Kıdem tazminatı bilmecesi
Türkiye’nin son yıllara çalışma hayatı bakımından en çok damgasını vuran başlıklarından birini kıdem tazminatı oluşturuyor. Burada oluşturulacak fonla kıdem tazminatının farklılaşması ile birlikte neler olacağı bilinmiyor.
Herkeste ortak kanaat böylesine bir fonun, tıpkı diğer fonlar gibi amacı dışında kullanılma ihtimalinin çok yüksekliği... İşveren tarafı bir yanda kendisine yeni maliyetler çıkarılacağından endişeli, çalışan tarafı öte yanda son kale olarak nitelendirdiği hakkını kaybetmekten.
Geçtiğimiz günlerde yine ısıtılıp gündeme getirildi ve tarafların uzlaşısı içinde bir orta yol bulunacağı belirtildi. Meselenin geçmişine bakıldığında 1975 yılında yapılan bir düzenlemenin gereğinin yerine getirilmesiyle ilgili bir noktada sorun düğümleniyor.
İşin detaylarına girmeyeceğim ama açık olan şu ki, bugün içinden çıkılmaz bir noktaya gelmiş vaziyette. Fakat uzlaşı halinde çözüleceği belirtilen kıdem meselesiyle ilgili kimsenin konuşmadığı bir gerçek var.
Onu da radyo programıma konuk olan ve süreci yakından bilen Çalışma eski Genel Müdür İsmail Bayer açıkladı. Ortada tek satırlık bir metin olmadığına dikkat çeken Bayer, bunun hangi zeminde tartışılacağını sordu.
Aslına bakarsanız son derece haklı bir sual. Çünkü bir şeyi tartışabilmeniz için, öncelikle neyi tartışıyor olduğunuzu bilmeniz gerekir. Hazırlanmış ve açıklanmış böyle bir metin olmadığına göre kim, neyin tartışmasını yapacak.
Bir oldu bittiye getirilme ihtimali de var, aslında hiç yapılmayacak olma ihtimali de... Bir çalışma yapılmadan ve metin oluşturulmadan tarafların masaya oturtulması da herhalde dünyanın en garip bilmecesi...
İsmail Bayer’in dikkat çektiği hususlardan biri de uygulamanın, kamuoyunda tartışıldığı, rivayetlere bağlı olarak söylendiği gibi gerçekleşmesi halinde, bundan en büyük darbeyi nitelikli personel çalıştıran firmaların yiyeceği...

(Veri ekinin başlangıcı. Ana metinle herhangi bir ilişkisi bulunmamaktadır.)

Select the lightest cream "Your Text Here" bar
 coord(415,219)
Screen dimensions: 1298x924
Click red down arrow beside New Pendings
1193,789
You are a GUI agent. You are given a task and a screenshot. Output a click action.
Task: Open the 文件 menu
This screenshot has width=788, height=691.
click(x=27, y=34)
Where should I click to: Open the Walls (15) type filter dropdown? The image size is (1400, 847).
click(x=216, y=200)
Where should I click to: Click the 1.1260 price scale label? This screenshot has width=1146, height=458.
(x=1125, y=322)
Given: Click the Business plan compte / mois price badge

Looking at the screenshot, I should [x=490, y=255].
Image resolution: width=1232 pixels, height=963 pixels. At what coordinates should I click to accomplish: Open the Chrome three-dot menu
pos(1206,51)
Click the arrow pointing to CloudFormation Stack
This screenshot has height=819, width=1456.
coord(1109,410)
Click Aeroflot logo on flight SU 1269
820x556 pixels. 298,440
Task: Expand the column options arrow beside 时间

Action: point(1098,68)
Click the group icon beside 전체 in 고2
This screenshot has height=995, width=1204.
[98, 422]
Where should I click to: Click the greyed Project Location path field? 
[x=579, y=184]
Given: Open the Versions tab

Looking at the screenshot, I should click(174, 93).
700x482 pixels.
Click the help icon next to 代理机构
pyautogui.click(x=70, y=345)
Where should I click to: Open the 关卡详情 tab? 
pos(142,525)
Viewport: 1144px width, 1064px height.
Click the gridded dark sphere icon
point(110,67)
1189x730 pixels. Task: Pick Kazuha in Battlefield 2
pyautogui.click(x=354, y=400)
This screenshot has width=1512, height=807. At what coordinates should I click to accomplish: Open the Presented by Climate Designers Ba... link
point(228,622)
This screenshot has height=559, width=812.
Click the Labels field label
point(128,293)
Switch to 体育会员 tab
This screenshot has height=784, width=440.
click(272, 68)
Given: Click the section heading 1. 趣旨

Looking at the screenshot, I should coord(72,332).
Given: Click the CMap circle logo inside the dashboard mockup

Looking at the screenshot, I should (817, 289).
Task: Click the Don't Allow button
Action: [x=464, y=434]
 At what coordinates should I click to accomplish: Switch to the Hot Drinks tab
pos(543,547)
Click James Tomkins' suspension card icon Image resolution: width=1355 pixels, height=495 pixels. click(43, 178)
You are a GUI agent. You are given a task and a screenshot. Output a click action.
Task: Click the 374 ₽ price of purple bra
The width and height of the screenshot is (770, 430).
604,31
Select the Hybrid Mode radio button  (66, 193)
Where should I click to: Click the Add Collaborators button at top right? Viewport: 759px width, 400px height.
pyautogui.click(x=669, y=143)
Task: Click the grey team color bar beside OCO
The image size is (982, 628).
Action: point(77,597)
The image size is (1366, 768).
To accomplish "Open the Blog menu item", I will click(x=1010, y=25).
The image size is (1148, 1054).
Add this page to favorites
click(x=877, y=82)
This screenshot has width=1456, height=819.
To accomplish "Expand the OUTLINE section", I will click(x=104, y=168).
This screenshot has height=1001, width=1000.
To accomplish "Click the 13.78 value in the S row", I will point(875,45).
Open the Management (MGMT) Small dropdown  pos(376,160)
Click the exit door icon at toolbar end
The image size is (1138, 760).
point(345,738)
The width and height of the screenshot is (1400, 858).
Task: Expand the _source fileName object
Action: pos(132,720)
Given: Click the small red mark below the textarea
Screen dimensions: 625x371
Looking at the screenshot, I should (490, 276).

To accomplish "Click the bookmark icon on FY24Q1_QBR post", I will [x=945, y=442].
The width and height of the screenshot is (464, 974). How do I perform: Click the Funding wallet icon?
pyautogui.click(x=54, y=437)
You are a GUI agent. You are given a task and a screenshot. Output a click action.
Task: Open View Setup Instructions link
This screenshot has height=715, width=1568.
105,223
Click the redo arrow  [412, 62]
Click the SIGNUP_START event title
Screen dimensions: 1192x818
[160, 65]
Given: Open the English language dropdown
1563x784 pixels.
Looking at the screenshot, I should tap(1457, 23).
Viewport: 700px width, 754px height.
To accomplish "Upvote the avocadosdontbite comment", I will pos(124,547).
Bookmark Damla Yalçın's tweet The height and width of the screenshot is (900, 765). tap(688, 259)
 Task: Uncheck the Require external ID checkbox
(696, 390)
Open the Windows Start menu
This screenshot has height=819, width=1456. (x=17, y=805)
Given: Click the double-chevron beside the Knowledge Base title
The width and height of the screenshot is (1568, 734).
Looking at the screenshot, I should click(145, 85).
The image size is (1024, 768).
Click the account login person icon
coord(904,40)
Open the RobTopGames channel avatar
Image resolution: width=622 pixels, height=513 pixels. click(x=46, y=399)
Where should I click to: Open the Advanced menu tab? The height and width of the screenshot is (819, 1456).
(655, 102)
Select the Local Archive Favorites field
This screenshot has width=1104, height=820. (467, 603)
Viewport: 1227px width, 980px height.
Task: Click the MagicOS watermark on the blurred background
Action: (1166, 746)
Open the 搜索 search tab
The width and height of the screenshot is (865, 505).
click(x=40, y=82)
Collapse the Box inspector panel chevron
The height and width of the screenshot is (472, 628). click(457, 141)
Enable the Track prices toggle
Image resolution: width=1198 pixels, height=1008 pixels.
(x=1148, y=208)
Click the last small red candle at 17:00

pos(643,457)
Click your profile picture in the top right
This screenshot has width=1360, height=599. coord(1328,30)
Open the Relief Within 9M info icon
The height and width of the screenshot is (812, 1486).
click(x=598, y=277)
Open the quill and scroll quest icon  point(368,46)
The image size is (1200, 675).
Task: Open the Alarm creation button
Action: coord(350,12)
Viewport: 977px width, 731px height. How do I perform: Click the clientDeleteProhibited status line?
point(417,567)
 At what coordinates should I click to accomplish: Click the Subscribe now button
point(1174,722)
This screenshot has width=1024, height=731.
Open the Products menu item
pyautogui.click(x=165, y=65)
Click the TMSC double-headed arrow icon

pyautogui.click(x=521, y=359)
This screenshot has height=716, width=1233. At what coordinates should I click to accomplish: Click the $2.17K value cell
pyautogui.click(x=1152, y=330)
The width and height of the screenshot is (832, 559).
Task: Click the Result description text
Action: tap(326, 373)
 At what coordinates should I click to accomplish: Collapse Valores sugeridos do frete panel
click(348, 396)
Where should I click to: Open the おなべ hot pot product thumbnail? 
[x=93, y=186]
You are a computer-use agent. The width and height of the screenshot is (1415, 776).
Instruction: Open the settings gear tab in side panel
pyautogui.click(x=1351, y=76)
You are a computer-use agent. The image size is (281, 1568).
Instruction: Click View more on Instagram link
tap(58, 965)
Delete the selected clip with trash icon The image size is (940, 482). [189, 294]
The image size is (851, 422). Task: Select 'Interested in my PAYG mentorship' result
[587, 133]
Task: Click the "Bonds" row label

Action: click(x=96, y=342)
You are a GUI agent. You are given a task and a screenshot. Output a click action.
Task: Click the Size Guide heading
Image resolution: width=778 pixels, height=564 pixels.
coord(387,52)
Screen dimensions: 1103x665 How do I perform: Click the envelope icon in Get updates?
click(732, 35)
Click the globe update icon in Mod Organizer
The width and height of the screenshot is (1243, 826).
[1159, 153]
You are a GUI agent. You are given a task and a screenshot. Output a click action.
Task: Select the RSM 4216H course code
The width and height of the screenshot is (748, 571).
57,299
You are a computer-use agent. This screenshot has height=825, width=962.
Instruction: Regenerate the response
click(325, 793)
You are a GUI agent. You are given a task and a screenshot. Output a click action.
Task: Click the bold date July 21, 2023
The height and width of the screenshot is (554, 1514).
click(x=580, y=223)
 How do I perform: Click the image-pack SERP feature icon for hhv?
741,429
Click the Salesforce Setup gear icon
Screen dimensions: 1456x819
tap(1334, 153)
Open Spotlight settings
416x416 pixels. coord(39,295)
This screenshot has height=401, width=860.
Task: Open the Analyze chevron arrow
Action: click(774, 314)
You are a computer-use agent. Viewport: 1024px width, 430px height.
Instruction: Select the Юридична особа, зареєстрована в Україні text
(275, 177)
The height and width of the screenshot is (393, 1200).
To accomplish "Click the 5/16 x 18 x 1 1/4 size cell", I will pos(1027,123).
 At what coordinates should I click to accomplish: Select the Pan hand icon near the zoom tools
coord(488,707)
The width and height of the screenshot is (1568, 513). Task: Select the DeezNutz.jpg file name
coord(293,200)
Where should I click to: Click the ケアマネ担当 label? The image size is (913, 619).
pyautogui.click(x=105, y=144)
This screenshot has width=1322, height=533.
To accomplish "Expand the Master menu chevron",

Bayer, haberlere yansıyan söylemlere dayanarak yaptığı değerlendirmede, önümüzdeki süreçte çalışanın eğer nitelikliyse fazla para bulduğu yere anında geçiş yapacağını ve firma aidiyetinin tamamen ortadan kalkacağını söylüyor.
İşte bu nitelikli eleman ile nitelikle üretim yapan firmalar açısından başlı başına bir risk. Bunun gün sonunda ne çalışana ne de firmalara yaramayacak bir sistem olacağı gözüküyor. Elbette halen Türkiye’de üretim yapmaya niyetliyseniz.
Fakat yine tartışmanın başına dönersek şunu sormamız gerekiyor. Bir bardak suda fırtına koparılan bu konuda, ortada metin olmadan neyi tartışıyoruz?